At Facebook you are the product. At Facebook your memories and content are the secret sauce. Your data is Facebook's competitive advantage.
Consider the product phases.
Phase 1: Build out the memory collection database and platform. Facebook and Instagram are wrapped around the concept of connections with family and friends, but in the end, both properties are repositories for your photos, videos, and thoughts. Anyone who gets a reminder about a memory from seven years ago knows how Facebook can take you back in time. My bet is that we'll ultimately relive these memories as we drool and take in our dopamine hit in some world created by Facebook.
Phase 2: Create an environment (think metaverse) and endpoints to deliver these memories, which will be sticky enough to monetize you for life. Does anyone really think Oculus is about gaming, virtual reality, and new ways of communicating? Perhaps a few. My theory is that Oculus is really about improving the technology that will keep you away from the present. The technology will improve to the point where we'll be able to relive the good past memories via Oculus forever. Memories will be transferred via an easy API connection to the Oculus headset from Facebook. To get the gist, check out this short story about the Relive Box from the New Yorker.

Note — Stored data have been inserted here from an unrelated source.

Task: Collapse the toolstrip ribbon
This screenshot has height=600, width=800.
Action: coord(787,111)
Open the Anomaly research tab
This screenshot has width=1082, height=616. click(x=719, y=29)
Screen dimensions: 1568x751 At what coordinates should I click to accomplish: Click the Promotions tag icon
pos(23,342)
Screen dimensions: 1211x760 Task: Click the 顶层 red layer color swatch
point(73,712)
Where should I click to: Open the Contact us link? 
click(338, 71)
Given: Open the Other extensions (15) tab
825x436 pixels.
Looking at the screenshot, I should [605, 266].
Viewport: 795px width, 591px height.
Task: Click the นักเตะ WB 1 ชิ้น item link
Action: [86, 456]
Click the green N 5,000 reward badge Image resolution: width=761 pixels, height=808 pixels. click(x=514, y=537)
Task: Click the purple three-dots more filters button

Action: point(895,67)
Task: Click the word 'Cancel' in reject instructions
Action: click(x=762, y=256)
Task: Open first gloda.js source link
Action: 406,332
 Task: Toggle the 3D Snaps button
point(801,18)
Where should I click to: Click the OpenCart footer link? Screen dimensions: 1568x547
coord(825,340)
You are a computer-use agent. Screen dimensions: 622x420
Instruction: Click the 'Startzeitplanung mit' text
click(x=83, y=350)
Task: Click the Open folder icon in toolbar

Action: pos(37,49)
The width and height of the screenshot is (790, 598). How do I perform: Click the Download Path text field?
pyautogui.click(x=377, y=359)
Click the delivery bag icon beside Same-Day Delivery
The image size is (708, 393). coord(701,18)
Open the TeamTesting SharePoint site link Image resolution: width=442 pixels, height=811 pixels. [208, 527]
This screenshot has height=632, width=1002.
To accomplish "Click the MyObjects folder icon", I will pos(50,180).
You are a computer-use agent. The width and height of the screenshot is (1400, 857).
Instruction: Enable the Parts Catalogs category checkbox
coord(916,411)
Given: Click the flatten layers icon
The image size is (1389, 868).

Phase 3 (or really 2a): Create your own endpoint and ecosystem so you can control your destiny. Facebook doesn't own the smartphone operating system or platform and needs a device like smart glasses to break free from rivals that own the mobile ecosystems. Google has Android and Apple has iOS. Microsoft has Windows if you want to go to laptops. Either way, Facebook can be at the mercy of Apple (and arguably is). Mark Zuckerberg can't be too happy about being at the mercy of rival tech giants. Amazon has its own stack that revolves around Alexa, e-commerce and a smart home ecosystem.
We're somewhere between phases two and three of Facebook's memory stack build out. Should enough folks buy Ray-Ban Stories Facebook will find its endpoint. The smart glasses from Ray-Ban/Facebook are way more stylish than anything created before. Perhaps Ray-Ban Stories influences Oculus design in the future.
If Facebook becomes a smart glasses player, it can bypass smartphones and create a direct connection from its social network to your memories. If Facebook doesn't become this memory platform perhaps it becomes the next AOL.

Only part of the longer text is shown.